Action item
The answer must be every line from the entries below that contains "computer".
[[ Recorded data open ]]
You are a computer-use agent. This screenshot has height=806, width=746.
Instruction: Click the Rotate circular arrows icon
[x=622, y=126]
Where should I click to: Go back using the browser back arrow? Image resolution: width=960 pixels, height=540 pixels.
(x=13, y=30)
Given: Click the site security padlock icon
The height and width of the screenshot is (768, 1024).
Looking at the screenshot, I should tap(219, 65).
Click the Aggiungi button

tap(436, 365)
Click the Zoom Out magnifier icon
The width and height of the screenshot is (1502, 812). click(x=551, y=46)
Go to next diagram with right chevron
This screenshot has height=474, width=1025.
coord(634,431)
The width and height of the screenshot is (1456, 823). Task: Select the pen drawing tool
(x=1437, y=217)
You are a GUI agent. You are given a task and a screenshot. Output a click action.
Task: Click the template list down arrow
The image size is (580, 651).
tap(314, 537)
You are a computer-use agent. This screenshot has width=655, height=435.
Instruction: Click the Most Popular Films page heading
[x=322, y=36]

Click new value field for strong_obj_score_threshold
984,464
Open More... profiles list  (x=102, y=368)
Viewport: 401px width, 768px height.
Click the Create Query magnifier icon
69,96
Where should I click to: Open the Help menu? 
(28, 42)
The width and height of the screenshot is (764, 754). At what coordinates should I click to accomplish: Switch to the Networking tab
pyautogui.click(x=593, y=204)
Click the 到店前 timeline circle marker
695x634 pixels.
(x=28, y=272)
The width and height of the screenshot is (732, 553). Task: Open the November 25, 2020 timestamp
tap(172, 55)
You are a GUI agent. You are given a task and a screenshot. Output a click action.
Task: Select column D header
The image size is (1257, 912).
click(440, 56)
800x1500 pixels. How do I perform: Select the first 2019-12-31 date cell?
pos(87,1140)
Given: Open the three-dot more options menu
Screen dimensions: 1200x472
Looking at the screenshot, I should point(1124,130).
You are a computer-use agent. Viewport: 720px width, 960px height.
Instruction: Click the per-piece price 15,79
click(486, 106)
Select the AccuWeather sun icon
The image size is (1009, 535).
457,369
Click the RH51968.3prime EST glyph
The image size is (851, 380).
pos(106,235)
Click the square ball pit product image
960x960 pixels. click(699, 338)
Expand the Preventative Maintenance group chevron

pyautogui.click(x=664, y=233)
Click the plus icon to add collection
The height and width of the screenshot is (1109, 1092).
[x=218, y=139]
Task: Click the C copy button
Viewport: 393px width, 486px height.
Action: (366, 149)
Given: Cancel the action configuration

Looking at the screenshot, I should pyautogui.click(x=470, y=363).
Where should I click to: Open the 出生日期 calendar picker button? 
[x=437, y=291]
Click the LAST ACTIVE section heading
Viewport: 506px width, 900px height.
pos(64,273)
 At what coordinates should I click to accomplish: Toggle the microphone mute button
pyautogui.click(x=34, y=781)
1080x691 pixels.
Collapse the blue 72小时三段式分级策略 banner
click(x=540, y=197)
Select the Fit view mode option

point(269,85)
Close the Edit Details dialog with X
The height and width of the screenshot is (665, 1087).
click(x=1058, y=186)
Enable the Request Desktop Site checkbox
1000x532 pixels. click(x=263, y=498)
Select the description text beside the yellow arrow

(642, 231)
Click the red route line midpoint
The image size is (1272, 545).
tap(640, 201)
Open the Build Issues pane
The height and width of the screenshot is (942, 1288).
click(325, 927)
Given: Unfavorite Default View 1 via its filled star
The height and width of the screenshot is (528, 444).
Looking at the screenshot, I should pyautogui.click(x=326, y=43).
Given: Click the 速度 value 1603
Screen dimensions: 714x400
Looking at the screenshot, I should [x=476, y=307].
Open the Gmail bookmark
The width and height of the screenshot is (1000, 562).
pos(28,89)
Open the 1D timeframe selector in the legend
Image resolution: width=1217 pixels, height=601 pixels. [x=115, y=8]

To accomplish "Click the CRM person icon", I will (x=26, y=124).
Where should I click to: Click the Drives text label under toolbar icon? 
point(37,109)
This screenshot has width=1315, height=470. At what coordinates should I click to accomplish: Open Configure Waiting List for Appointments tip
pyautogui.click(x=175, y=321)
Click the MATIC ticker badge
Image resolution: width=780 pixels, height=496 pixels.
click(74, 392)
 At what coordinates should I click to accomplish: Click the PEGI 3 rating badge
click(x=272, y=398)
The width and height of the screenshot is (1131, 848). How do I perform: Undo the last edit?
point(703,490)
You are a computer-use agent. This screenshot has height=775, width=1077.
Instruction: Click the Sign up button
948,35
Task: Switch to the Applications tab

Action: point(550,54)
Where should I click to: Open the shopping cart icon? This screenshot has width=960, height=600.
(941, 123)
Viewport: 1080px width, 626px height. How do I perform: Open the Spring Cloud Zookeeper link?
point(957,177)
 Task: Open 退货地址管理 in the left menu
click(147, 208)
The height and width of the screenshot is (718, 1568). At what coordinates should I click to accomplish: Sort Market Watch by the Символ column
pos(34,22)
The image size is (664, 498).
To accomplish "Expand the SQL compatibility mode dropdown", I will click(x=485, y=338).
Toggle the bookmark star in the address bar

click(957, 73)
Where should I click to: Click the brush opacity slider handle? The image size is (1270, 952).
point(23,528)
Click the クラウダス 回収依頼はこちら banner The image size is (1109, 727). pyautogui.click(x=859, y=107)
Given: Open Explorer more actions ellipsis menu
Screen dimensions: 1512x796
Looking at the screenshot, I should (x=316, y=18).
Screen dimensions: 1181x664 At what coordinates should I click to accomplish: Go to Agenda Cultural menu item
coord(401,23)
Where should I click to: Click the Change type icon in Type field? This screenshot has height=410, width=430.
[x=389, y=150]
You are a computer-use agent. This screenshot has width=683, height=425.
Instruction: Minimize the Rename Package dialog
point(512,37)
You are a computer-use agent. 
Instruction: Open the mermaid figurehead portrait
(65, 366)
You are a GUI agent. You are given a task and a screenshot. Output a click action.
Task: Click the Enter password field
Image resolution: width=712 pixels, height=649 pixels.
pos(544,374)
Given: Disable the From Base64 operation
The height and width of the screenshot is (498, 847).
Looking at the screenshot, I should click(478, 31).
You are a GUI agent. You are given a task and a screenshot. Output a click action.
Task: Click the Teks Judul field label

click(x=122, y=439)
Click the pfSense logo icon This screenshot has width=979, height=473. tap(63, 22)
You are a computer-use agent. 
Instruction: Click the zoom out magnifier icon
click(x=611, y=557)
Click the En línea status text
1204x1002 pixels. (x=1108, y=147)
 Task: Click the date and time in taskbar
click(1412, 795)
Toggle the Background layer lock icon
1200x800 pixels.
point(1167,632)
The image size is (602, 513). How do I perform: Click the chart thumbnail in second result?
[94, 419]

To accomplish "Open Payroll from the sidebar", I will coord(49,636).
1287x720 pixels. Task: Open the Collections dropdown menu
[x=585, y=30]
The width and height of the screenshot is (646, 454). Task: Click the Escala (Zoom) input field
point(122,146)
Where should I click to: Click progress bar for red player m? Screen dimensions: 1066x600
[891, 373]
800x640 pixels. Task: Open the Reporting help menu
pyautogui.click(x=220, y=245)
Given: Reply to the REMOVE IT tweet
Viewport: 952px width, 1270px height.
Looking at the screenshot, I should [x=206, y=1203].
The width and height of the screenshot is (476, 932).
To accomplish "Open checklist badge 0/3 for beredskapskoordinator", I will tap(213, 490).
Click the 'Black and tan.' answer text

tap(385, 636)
[[ Recorded data closed ]]
Finished exercise
You are a computer-use agent. This screenshot has height=806, width=746.
You are a computer-use agent. This screenshot has width=655, height=435.
You are a computer-use agent. Viewport: 720px width, 960px height.
You are a computer-use agent. This screenshot has height=775, width=1077.
You are a computer-use agent. This screenshot has width=683, height=425.
You are a computer-use agent. 
You are a computer-use agent. 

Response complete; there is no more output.